____ Passage shown

Introduction: An unsightly scar following cleft repair can undo the good work of even an experienced surgeon. A functioning orbicularis oris muscle beneath the lip scar maintains a zone of dynamic tension resulting in a stretched scar. Botulinum toxin type A (BTA) can be used to create a temporary paralysis of the orbicularis muscle during the healing phase. This may lead to better scar formation after a cleft lip repair.
Method: The present prospective randomized control trial enrolled 28 infants with unilateral cleft lip undergoing primary lip repair. They were randomized to receive injection of either BTA (botox group) or normal saline (control group) intraoperatively into adjacent orbicularis oris muscle immediately after completion of cleft lip repair. Blinded experts reassessed the scar after 6 months. Objective assessment was undertaken employing Visual Analogue Scale (VAS), Vancouver Scar Scale (VSS), and photographic scar width measurements.
Results: Twenty-two subjects were able to complete a follow-up duration of 6 months. Children in the BTA (Botox Group) had a statistically significantly better VAS score and lesser scar width compared to the control group. However, the difference in the VSS score between both groups was not statistically significant. On comparing patients with cleft lip alone with cleft lip and palate, no statistically significant difference was found in VAS, VSS, and scar width. There were no complications associated with the use of botulinum toxin A.
Conclusions: Botulinum toxin type A injection is a safe and effective addition to improve scar appearance following cleft lip repair. There was improvement in appearance of the scar in terms of width, but no improvement was seen in the scar pigmentation. The scar outcome is independent of cleft lip classification.

________
____ Records supplied

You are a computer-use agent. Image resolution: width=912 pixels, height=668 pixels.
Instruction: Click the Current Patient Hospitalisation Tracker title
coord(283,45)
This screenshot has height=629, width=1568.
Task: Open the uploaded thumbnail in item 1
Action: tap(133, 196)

________

▸ Complete the following:
1 - According to the abstract, how many infants were enrolled in the trial?
2 - Write out the part of the abstract that opens with the words containing "Introduction: An unsightly" and closes with "a cleft lip repair.", substituting "short-term paralysis" for "temporary paralysis".
3 - List the assessment methods the abstract names for evaluating the scar.

▸ Solutions per task:
1 - 28 infants with unilateral cleft lip

2 -
Introduction: An unsightly scar following cleft repair can undo the good work of even an experienced surgeon. A functioning orbicularis oris muscle beneath the lip scar maintains a zone of dynamic tension resulting in a stretched scar. Botulinum toxin type A (BTA) can be used to create a short-term paralysis of the orbicularis muscle during the healing phase. This may lead to better scar formation after a cleft lip repair.

3 - Visual Analogue Scale (VAS), Vancouver Scar Scale (VSS), photographic scar width measurements